I have these lex tokens:

,[Yy] {
    return COMMAY;
}

(?xi:
    ADC|AND|ASL|BCC|BCS|BEQ|BIT|BMI|BNE|BPL|BRK|
    BVC|BVS|CLC|CLD|CLI|CLV|CMP|CPX|CPY|DEC|DEX|
    DEY|EOR|INC|INX|INY|JMP|JSR|LDA|LDX|LDY|LSR|
    NOP|ORA|PHA|PHP|PLA|PLP|ROL|ROR|RTI|RTS|SBC|
    SEC|SED|SEI|STA|STX|STY|TAX|TAY|TSX|TXA|TXS|
    TYA
) {
    yylval.str = strdup(yytext);
    for(char *ptr = yylval.str; *ptr = tolower(*ptr); *ptr++);

    return MNEMONIC;
}

\$[0-9a-fA-F]{2} {
    yylval.str = strdup(yytext);
    return ZEROPAGE;
}

[a-zA-Z_][a-zA-Z0-9_]+ {
    yylval.str = strdup(yytext);
    return IDENTIFIER;
}

And these grammar rules in bison:

expression:
    MNEMONIC '(' zp_identifier ')' COMMAY   { statement($1, $3,     "(zp),y"); }
|   MNEMONIC '(' zp_abs_identifier ')'      { statement($1, $3,     "(zp)"); }
;

zp_identifier:
    ZEROPAGE
|   IDENTIFIER
;

zp_abs_identifier:
    ZEROPAGE
|   ABSOLUTE
|   IDENTIFIER
;

And for some reason this piece of code:

; absolute indirect
lda ($9000)
lda (steps) 

; zp indirect
lda ($90)
lda (gold)

generates a syntax error at lda (steps). I would say this matches the MNEMONIC '(' zp_abs_identifier ')' rule, but it looks like it tries looking for the COMMAY part of the rule above (and fails).

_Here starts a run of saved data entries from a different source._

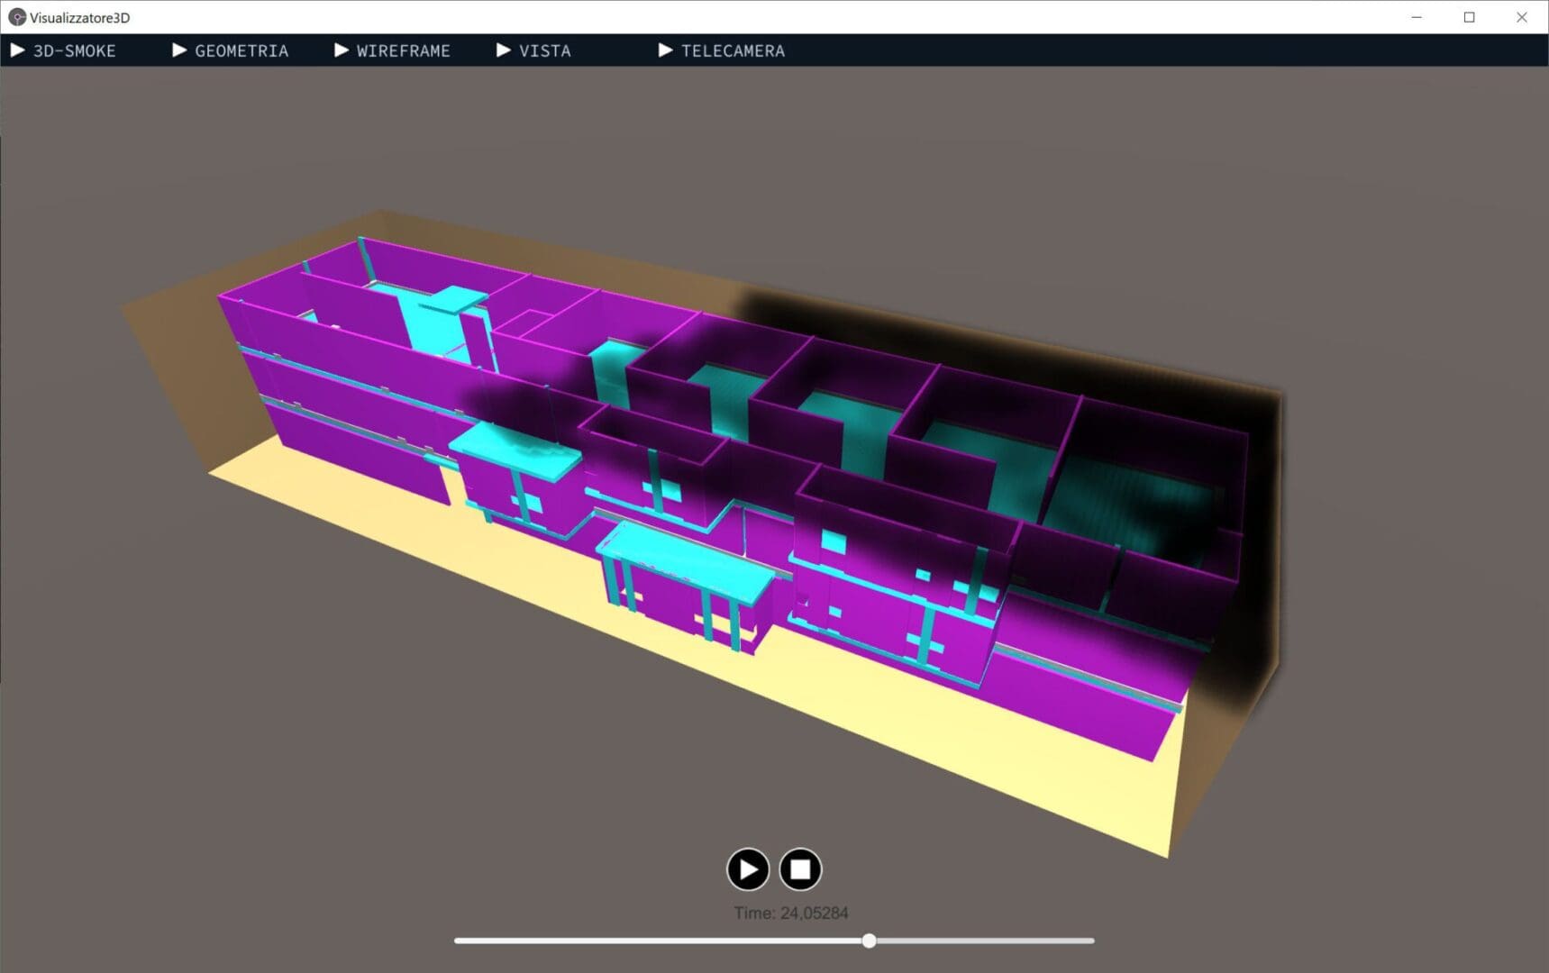Viewport: 1549px width, 973px height.
Task: Click the triangle arrow beside VISTA
Action: coord(504,50)
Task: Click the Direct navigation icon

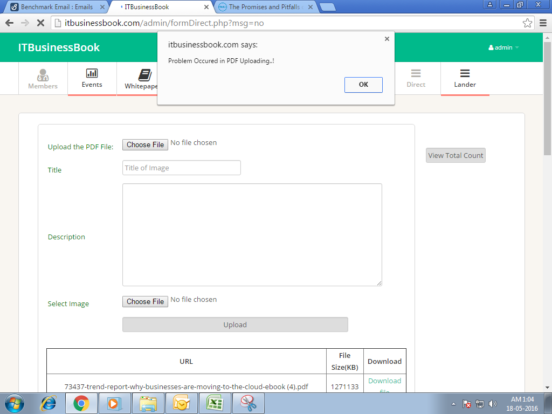Action: (416, 74)
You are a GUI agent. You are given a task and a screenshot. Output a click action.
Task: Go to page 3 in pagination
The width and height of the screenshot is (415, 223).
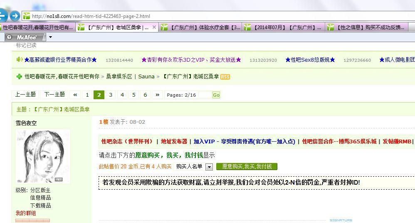(x=111, y=95)
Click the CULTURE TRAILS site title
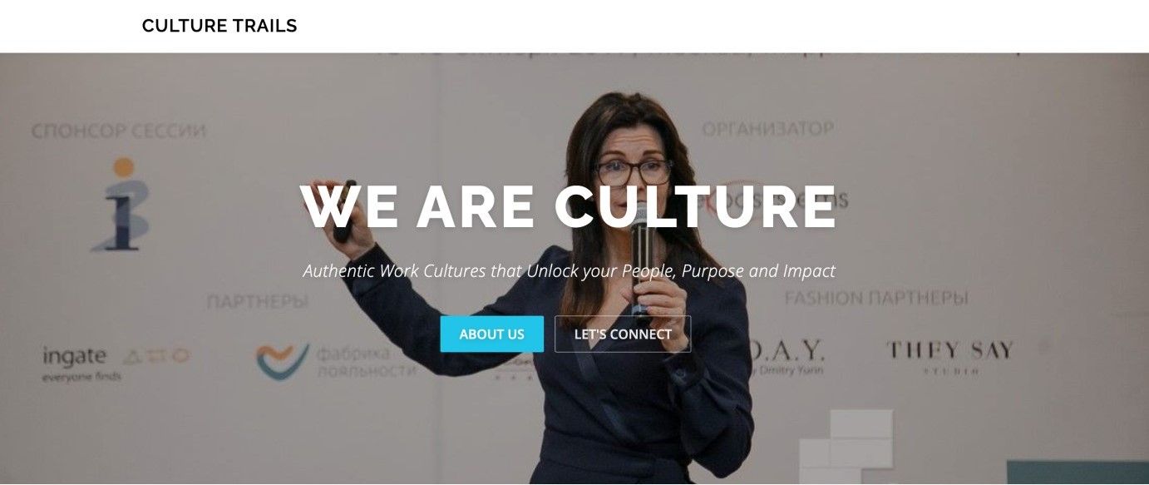This screenshot has height=485, width=1149. click(219, 26)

When I remove the rule with COMMAY, this part is parsed correctly.


Solution

  • I've plugged your lexicon and grammar into lex and bison and generated the resulting parsers. When generating the grammar with bison, bison showed that the grammar had 2 reduce/reduce conflicts.

    Technical meaning:

    Shift/Reduce parsers are table-driven and have two actions: shift and reduce. These actions are defined by a table which takes into account the current state and the lookahead token. Bison is a tool that produces these tables automatically.

    A conflict occurs when the parser can choose from multiple actions in a single state. There are two types:

    Normally, Shift/Reduce conflicts are auto-resolved by defaulting to the shift actions. This works often though not always. Thus shift/reduce conflict is not neccessary an issue.

    However, a Reduce/Reduce conflict is a critical issue, there is no proper way to resolve such a conflict. Thus if you see these conflicts you can expect unexpected behaviour.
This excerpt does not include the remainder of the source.